Groovy (New feature): Closures can now memo(r)ize their results

Groovy recently added a new feature to its closures – memoization – a simple yet very useful feature that can drastically improve the performance when applicable.

It was a shame that I didn’t know the meaning of this term that was coined way back in 1968 by Donald Mitchie (ref: http://en.wikipedia.org/wiki/Memoization) [But now that I have memoized it, next time I am asked what it is, I will reply faster! :-)]

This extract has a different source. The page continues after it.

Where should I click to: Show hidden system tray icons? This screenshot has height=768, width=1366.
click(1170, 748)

So, all this new feature means is that a groovy closure can now remember the result of its invocation for a specific set of inputs – by internally caching the result. So, the first invocation for a given set of inputs does the actual work, then the result gets cached behind the scenes and any further invocations with the same inputs simply return the cached result, making the invocation as fast as it can be. Of-course, this feature should be used only when closure processing is such that a set of inputs will ALWAYS result in the same output – it MUST be side-effect-free.

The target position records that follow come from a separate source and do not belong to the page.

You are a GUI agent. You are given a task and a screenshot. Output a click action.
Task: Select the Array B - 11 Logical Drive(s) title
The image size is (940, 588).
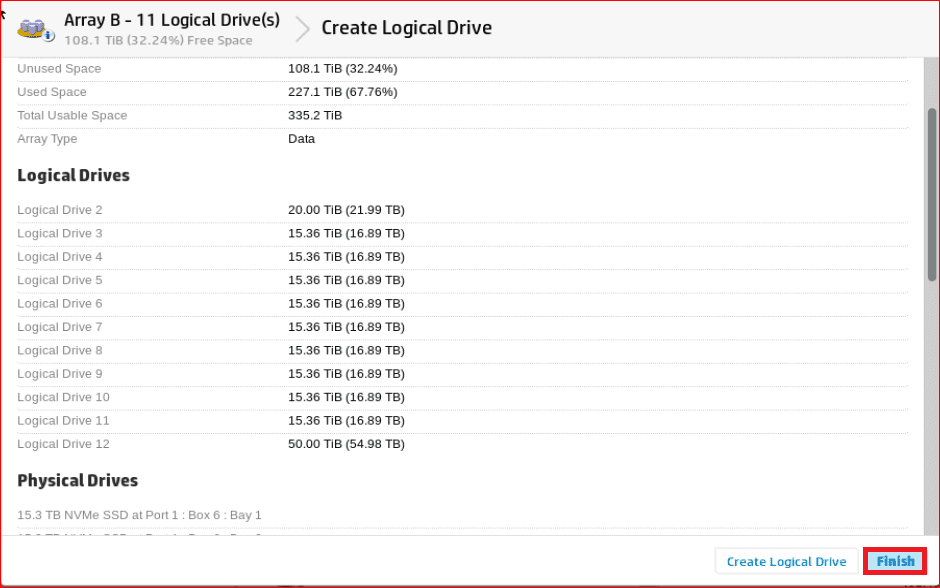172,20
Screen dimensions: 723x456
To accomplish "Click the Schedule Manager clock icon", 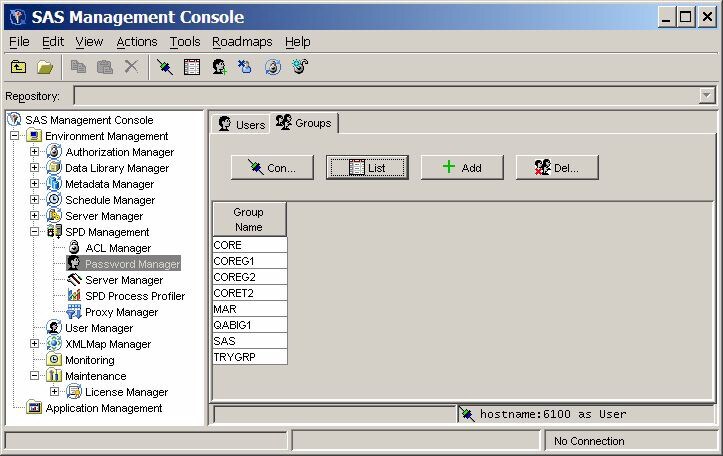I will coord(54,200).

Here is an example to illustrate the use. Let’s first see it without memoization:

cl = {a, b ->
    sleep(3000) // simulate some time consuming processing
    a + b
}

def callClosure(a, b) {
    def start = System.currentTimeMillis()

    cl(a, b)

    println "Inputs(a = $a, b = $b) - took ${System.currentTimeMillis() - start} msecs."
}

callClosure(1, 2)
callClosure(1, 2)
callClosure(2, 3)
callClosure(2, 3)
callClosure(3, 4)
callClosure(3, 4)

Here is the output showing that everytime the time cost of closure invocation in incurred:

Inputs(a = 1, b = 2) – took 3041 msecs.
Inputs(a = 1, b = 2) – took 3000 msecs.
Inputs(a = 2, b = 3) – took 3000 msecs.
Inputs(a = 2, b = 3) – took 3000 msecs.
Inputs(a = 3, b = 4) – took 3000 msecs.
Inputs(a = 3, b = 4) – took 3000 msecs.

Here is the memoized version:

cl = {a, b ->
    sleep(3000) // simulate some time consuming processing
    a + b
}
mem = cl.memoize()

def callClosure(a, b) {
    def start = System.currentTimeMillis()

    mem(a, b)

    println "Inputs(a = $a, b = $b) - took ${System.currentTimeMillis() - start} msecs."
}

callClosure(1, 2)
callClosure(1, 2)
callClosure(2, 3)
callClosure(2, 3)
callClosure(3, 4)
callClosure(3, 4)

callClosure(1, 2)
callClosure(2, 3)
callClosure(3, 4)

Here is the output showing how only the first invocation incurs the processing cost and after that the calls with the same inputs are almost free:

Inputs(a = 1, b = 2) – took 3054 msecs.
Inputs(a = 1, b = 2) – took 0 msecs.
Inputs(a = 2, b = 3) – took 3001 msecs.
Inputs(a = 2, b = 3) – took 0 msecs.
Inputs(a = 3, b = 4) – took 3000 msecs.
Inputs(a = 3, b = 4) – took 0 msecs.
Inputs(a = 1, b = 2) – took 0 msecs.
Inputs(a = 2, b = 3) – took 0 msecs.
Inputs(a = 3, b = 4) – took 0 msecs.

The trade-off involved is that you pay for time saving in terms of extra memory consumed by the internally cached inputs/outputs mappings. If you want to have more control over how many results you want to cache, other variants to memoize() are – memoizeAtMost(n), memoizeAtLeast(n), memoizeBetween(m, n)

To quickly see how memoizeAtMost(n) works, in the previous example, let’s replace mem = cl.memoize() by mem = cl.memoizeAtMost(2) – and the output changes as below (now only 2 results are cached, with the LRU ones evicted):

Inputs(a = 1, b = 2) – took 3051 msecs.
Inputs(a = 1, b = 2) – took 0 msecs. /* 1st result – cached! */
Inputs(a = 2, b = 3) – took 3000 msecs.
Inputs(a = 2, b = 3) – took 0 msecs. /* 2nd result – cached !! */
Inputs(a = 3, b = 4) – took 3001 msecs.
/* 3rd result – cached – but now (a = 1, b = 2) result evicted – on LRU basis */
Inputs(a = 3, b = 4) – took 0 msecs.
/* (a=1, b=2) got evicted, processing happens again and result cached, now evicting (a=2, b=3) result */
Inputs(a = 1, b = 2) – took 3000 msecs.
/* (a=2, b=3) got evicted, processing happens again and result cached, now evicting (a=3, b=4) result */
Inputs(a = 2, b = 3) – took 3000 msecs.
/* (a=3, b=4) got evicted, processing happens again */
Inputs(a = 3, b = 4) – took 3000 msecs.

Good feature, isn’t it?

Note: The new feature is only available from groovy version 1.8-beta-3 onwards.